Отец и мать Якова уже ушли в лучший мир, его первенец погиб на армейской службе, а жена лежала в постели погибшего сына, спала там и не просыпалась. Яков приходил к ней, просил ее встать, тряс, гладил, силой раздвигал ее веки, попрекал и умолял – все напрасно. Гипнос и Танатос, боги-близнецы сна и смерти, баюкали ее в своих объятьях, замедляли стук ее сердца, намертво смыкали ей веки.
Воздух в комнате был неподвижен. Пыль, обычно витающая в нем, давно осела. Мошки, обычно суетящиеся в нем, застыли на лету. Свет, обычно наглый и бесстыдный, стал приглушенным и мягким.
Каждый вечер Яков заводил будильник и ставил его в изголовье жены, но будильник тикал так тяжело, словно кто-то держал его за пятку, и, когда наступало время звенеть, у него уже не хватало сил, и он, задохнувшись, умолкал.
И что? – удивлялся Яков, глядя на жену. Что, время – это река, уносящая всех? Болото, в которое все мы погружаемся? А может, эстафетная палочка, торопливо передаваемая из руки в руку? Или тот древний хаос, из которого был создан мир и в который мы все возвращаемся?
Потомственный пекарь, Яков хорошо знал повадки времени и его ходы, циклы рождения, зачатия и смерти. Бывали дни, когда он смотрел на спящую жену и видел ее такой, как в дни ее молодости. Бывали дни, когда он говорил себе: хорошо бы войти и обнаружить ее мертвой. А большую часть дней он думал, как ему зачать себе нового сына.
Он уже давно не спал с женой и иногда онанировал. Ведь это тоже способ – неуклюжий, но неожиданный по точности способ измерения времени. Яков стыдился болезненного наслаждения, которое онанизм зрелого возраста доставляет тем, кто им грешит, и порой плакал, потому что юношеская радость и сила уже исчезли из этого действия, осталась одна лишь привычка, и, когда толчки его семени переставали пульсировать, он чувствовал себя, как женщина после выкидыша. В молодости, вспоминал он, член пел в его руке, трепетал, как канарейка, зажатая в ладони, а теперь он походил на старого, снисходительного и умеющего хранить тайну друга семьи.

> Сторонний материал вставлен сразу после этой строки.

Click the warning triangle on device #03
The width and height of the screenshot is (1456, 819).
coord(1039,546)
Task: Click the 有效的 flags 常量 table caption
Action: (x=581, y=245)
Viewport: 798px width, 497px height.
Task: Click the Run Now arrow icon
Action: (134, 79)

Однажды вечером, в жутком крике выплеснув свое семя на одеяло жены, Яков выбежал из ее комнаты наружу и, пока не пришла пора идти в пекарню, сидел в темноте на веранде и думал о том, как сильно он хочет нового сына. Скажем тут к слову, что этот феномен жгучего, охватывающего все существо желания мужчин произвести себе потомство был уже некогда изучен у индейцев племени черная грудь с мексиканских плоскогорий. Эти люди верят, что дети образуются в теле мужчины, а матка женщины – просто грядка для дальнейшего роста младенца, и, когда наступает время родов, они выгоняют подруг роженицы, и трое старых акушеров извлекают плод из ее тела. Мужчины берут на себя и воспитание мальчиков, потому что женщины, как они убедились, с возрастом теряют влечение к игре. Так или иначе, когда в сердце мужчины, черногрудый он или нет, пробуждается материнский инстинкт, на свете нет ничего сильнее этого инстинкта. Всякий, кто хоть однажды это чувствовал, знает, что это так, а кто не чувствовал, попросту туг на душу. В любом случае нет надобности больше распространяться на эту тему.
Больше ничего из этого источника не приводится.